PAGE EXTRACT:
----------------

Over a thousand people gathered in Cairo last week to make a trip of solidarity to Gaza. But the Gaza Freedom Marchers didn’t reach their destination. As FPIF contributor Walden Bello reports from Cairo, the Egyptian government initially refused to grant permission for the marchers to enter Gaza. Then, after considerable pressure, the government approved passage for only 100 representatives. But the march broke down over how to respond to this compromise.

“The GFM, which so many of us wanted to succeed, fell short of its goal,” Bello writes in Lessons of the Gaza Freedom March. “Yet from this outcome may come successful ventures in Palestinian solidarity in the future, provided we absorb the lessons of Cairo. One key lesson is that we must quickly shed political naiveté and learn to balance adherence to principle and pragmatism, something that was sorely missing here. We must get rid of the ‘all or nothing’ mentality that is often mistaken for principled progressive politics but simply leads to political paralysis.”

----------------

SHORT PROBLEM A:
Output the portion of the Gaza Freedom March passage starting at "Over a thousand" and ending at "to this compromise.", copied verbatim.

----------------

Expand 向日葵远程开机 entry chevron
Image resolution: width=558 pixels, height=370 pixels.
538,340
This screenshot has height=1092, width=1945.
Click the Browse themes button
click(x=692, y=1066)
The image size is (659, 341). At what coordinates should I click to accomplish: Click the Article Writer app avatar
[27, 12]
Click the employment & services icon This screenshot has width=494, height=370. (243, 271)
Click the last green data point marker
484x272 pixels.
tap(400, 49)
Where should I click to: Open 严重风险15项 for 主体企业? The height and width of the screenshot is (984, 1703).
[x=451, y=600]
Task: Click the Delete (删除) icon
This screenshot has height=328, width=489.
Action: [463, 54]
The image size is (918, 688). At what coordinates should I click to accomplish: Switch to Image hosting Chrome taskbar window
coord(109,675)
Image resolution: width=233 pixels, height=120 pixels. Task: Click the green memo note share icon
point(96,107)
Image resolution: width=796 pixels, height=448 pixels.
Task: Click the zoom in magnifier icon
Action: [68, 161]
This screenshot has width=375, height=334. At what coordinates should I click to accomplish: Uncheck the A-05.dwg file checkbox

----------------

SHORT PROBLEM B:
Return every one of the entries above, reproducing each line verbatim.

EXERCISE OUTPUT A:
Over a thousand people gathered in Cairo last week to make a trip of solidarity to Gaza. But the Gaza Freedom Marchers didn’t reach their destination. As FPIF contributor Walden Bello reports from Cairo, the Egyptian government initially refused to grant permission for the marchers to enter Gaza. Then, after considerable pressure, the government approved passage for only 100 representatives. But the march broke down over how to respond to this compromise.

EXERCISE OUTPUT B:
Expand 向日葵远程开机 entry chevron
Image resolution: width=558 pixels, height=370 pixels.
538,340
This screenshot has height=1092, width=1945.
Click the Browse themes button
click(x=692, y=1066)
The image size is (659, 341). At what coordinates should I click to accomplish: Click the Article Writer app avatar
[27, 12]
Click the employment & services icon This screenshot has width=494, height=370. (243, 271)
Click the last green data point marker
484x272 pixels.
tap(400, 49)
Where should I click to: Open 严重风险15项 for 主体企业? The height and width of the screenshot is (984, 1703).
[x=451, y=600]
Task: Click the Delete (删除) icon
This screenshot has height=328, width=489.
Action: [463, 54]
The image size is (918, 688). At what coordinates should I click to accomplish: Switch to Image hosting Chrome taskbar window
coord(109,675)
Image resolution: width=233 pixels, height=120 pixels. Task: Click the green memo note share icon
point(96,107)
Image resolution: width=796 pixels, height=448 pixels.
Task: Click the zoom in magnifier icon
Action: [68, 161]
This screenshot has width=375, height=334. At what coordinates should I click to accomplish: Uncheck the A-05.dwg file checkbox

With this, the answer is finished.